**TUGAS YANG DIKERJAKAN:**
- a) Rangkum teks tentang politik uang menjelang tahun politik 2024 di bawah ini dalam dua kalimat.
- b) Tuliskan lanjutan teks berita tentang politik uang menjelang tahun politik 2024, dimulai setelah kalimat terakhirnya.

Home » Menjelang Tahun Politik 2024, Pengamat : Money Politic Dapat Ditekan Melalui Social Capital
PEMERINTAHAN & POLITIK PERISTIWA

Menjelang Tahun Politik 2024, Pengamat : Money Politic Dapat Ditekan Melalui Social Capital

Surabaya, Jurnal9.tv – Menjelang Tahun politik 2024 mendatang, masyarakat kembali dihadapkan pada persoalan demokrasi salahsatunya praktek Politik Uang. Menanggapi hal itu, Engelbert Johannes Rohi yang akrab disapa Jojo Rohi mengatakan bahwa publik perlu tau mana yang masuk pelanggaran dan mana yang tidak.

**MATERI SUMBER:**
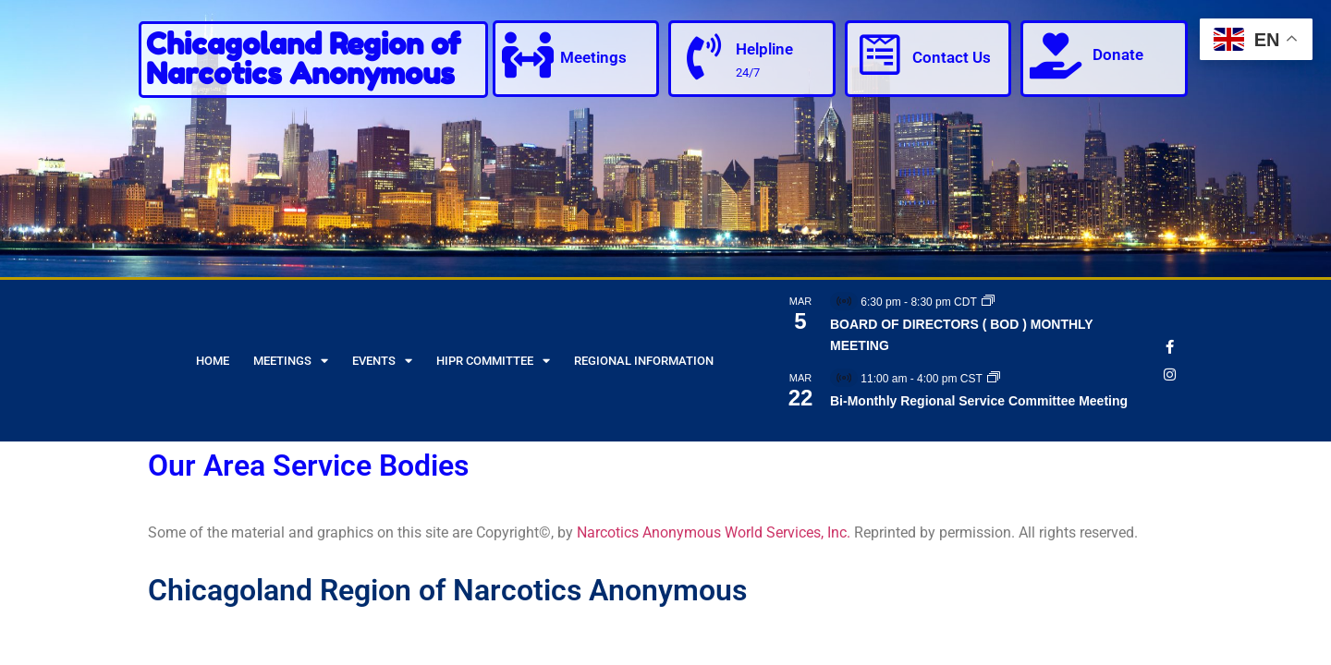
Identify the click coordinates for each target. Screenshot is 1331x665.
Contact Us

**JAWABAN LATIHAN:**
- a) Menjelang tahun politik 2024, masyarakat kembali dihadapkan pada persoalan demokrasi, salah satunya praktik politik uang. Menanggapi hal itu, Engelbert Johannes Rohi, yang akrab disapa Jojo Rohi, mengatakan bahwa publik perlu tahu mana yang termasuk pelanggaran dan mana yang tidak.

- b)
Salah satu tugas penyelenggara pemilu adalah memberikan informasi tentang siapa-siapa orang yang akan dipilih. “Tidak etis dan tidak bermoral ketika kita meminta orang lain berbondong-bondong datang ke TPS tanpa memberikan informasi memadai tentang siapa-siapa orang yang akan dipilih”, jelasnya dalam sosialisasi dan launching GEMPAR yang digelar Bawaslu Jatim, Selasa (29/11/2022).

Selain itu, diakui atau tidak, politik uang hari ini masih menjadi pelanggaran pemilu yang sulit dibuktikan. Jojo yang juga Komite Independent Pemantauan Pemilu (KIPP) itu berpandangan bahwasanya, Money Politik bisa ditekan melalui peningkatan Sosial Capital.

Menurutnya selama ini seorang konstestan dalam pemilu menjadikan Money Politik untuk menutupi sosial capitalnya yang rendah. Padahal menurut sebuah penelitian, tingkat efektifitas perolehan suara dari politik uang hanya 20 persen.

“Orang yang sudah punya social capital yang besar, dikenal baik dan berintegritas murni maka keterlibatan uang mengecil. Karena dia tidak perlu mengkompensasi sesuatu. Nah sebaliknya mereka akan menggunakan uang untuk menutupi modal sosial yang kurang itu tadi,”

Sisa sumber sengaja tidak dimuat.